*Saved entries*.

+++

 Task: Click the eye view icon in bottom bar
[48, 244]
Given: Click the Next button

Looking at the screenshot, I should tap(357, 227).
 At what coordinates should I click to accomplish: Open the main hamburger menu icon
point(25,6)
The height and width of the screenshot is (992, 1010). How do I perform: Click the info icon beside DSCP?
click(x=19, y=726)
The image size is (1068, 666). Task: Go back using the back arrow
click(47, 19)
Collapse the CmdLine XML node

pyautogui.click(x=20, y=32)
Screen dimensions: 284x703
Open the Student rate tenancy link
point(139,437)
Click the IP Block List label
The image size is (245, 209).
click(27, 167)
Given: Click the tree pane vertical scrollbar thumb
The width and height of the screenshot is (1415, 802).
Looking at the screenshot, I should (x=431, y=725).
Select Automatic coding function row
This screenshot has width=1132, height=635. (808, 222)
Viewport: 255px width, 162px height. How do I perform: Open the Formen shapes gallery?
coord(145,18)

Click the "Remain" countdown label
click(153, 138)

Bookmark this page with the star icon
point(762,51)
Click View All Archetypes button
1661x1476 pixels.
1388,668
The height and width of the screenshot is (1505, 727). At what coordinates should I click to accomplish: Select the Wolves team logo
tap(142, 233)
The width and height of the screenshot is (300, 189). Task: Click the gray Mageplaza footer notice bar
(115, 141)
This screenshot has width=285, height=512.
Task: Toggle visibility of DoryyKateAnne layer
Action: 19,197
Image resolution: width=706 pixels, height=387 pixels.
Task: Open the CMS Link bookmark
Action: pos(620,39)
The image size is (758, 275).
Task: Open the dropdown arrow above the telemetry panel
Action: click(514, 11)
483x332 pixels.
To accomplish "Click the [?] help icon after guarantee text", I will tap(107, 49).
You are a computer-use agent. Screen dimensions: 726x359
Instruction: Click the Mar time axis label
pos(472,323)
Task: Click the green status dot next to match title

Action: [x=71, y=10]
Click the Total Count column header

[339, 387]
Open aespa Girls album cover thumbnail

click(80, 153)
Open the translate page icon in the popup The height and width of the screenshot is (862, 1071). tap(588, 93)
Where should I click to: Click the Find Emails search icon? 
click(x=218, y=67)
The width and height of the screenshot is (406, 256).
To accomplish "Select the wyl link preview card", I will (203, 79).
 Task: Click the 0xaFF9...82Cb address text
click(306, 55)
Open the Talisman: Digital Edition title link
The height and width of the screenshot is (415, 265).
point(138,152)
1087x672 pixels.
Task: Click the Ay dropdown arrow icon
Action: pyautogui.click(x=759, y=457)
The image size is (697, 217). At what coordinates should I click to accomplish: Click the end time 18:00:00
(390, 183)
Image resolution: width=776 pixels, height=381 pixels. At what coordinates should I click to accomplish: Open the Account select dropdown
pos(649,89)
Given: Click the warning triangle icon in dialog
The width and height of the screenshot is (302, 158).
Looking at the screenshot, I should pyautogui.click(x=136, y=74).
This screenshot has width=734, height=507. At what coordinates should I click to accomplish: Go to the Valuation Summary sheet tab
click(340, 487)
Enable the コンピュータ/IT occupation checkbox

+++

*Task objective*. Write out each entry once more, exactly as it was given.

*Solution to the problem*.
 Task: Click the eye view icon in bottom bar
[48, 244]
Given: Click the Next button

Looking at the screenshot, I should tap(357, 227).
 At what coordinates should I click to accomplish: Open the main hamburger menu icon
point(25,6)
The height and width of the screenshot is (992, 1010). How do I perform: Click the info icon beside DSCP?
click(x=19, y=726)
The image size is (1068, 666). Task: Go back using the back arrow
click(47, 19)
Collapse the CmdLine XML node

pyautogui.click(x=20, y=32)
Screen dimensions: 284x703
Open the Student rate tenancy link
point(139,437)
Click the IP Block List label
The image size is (245, 209).
click(27, 167)
Given: Click the tree pane vertical scrollbar thumb
The width and height of the screenshot is (1415, 802).
Looking at the screenshot, I should (x=431, y=725).
Select Automatic coding function row
This screenshot has width=1132, height=635. (808, 222)
Viewport: 255px width, 162px height. How do I perform: Open the Formen shapes gallery?
coord(145,18)

Click the "Remain" countdown label
click(153, 138)

Bookmark this page with the star icon
point(762,51)
Click View All Archetypes button
1661x1476 pixels.
1388,668
The height and width of the screenshot is (1505, 727). At what coordinates should I click to accomplish: Select the Wolves team logo
tap(142, 233)
The width and height of the screenshot is (300, 189). Task: Click the gray Mageplaza footer notice bar
(115, 141)
This screenshot has width=285, height=512.
Task: Toggle visibility of DoryyKateAnne layer
Action: 19,197
Image resolution: width=706 pixels, height=387 pixels.
Task: Open the CMS Link bookmark
Action: pos(620,39)
The image size is (758, 275).
Task: Open the dropdown arrow above the telemetry panel
Action: click(514, 11)
483x332 pixels.
To accomplish "Click the [?] help icon after guarantee text", I will tap(107, 49).
You are a computer-use agent. Screen dimensions: 726x359
Instruction: Click the Mar time axis label
pos(472,323)
Task: Click the green status dot next to match title

Action: [x=71, y=10]
Click the Total Count column header

[339, 387]
Open aespa Girls album cover thumbnail

click(80, 153)
Open the translate page icon in the popup The height and width of the screenshot is (862, 1071). tap(588, 93)
Where should I click to: Click the Find Emails search icon? 
click(x=218, y=67)
The width and height of the screenshot is (406, 256).
To accomplish "Select the wyl link preview card", I will (203, 79).
 Task: Click the 0xaFF9...82Cb address text
click(306, 55)
Open the Talisman: Digital Edition title link
The height and width of the screenshot is (415, 265).
point(138,152)
1087x672 pixels.
Task: Click the Ay dropdown arrow icon
Action: pyautogui.click(x=759, y=457)
The image size is (697, 217). At what coordinates should I click to accomplish: Click the end time 18:00:00
(390, 183)
Image resolution: width=776 pixels, height=381 pixels. At what coordinates should I click to accomplish: Open the Account select dropdown
pos(649,89)
Given: Click the warning triangle icon in dialog
The width and height of the screenshot is (302, 158).
Looking at the screenshot, I should pyautogui.click(x=136, y=74).
This screenshot has width=734, height=507. At what coordinates should I click to accomplish: Go to the Valuation Summary sheet tab
click(340, 487)
Enable the コンピュータ/IT occupation checkbox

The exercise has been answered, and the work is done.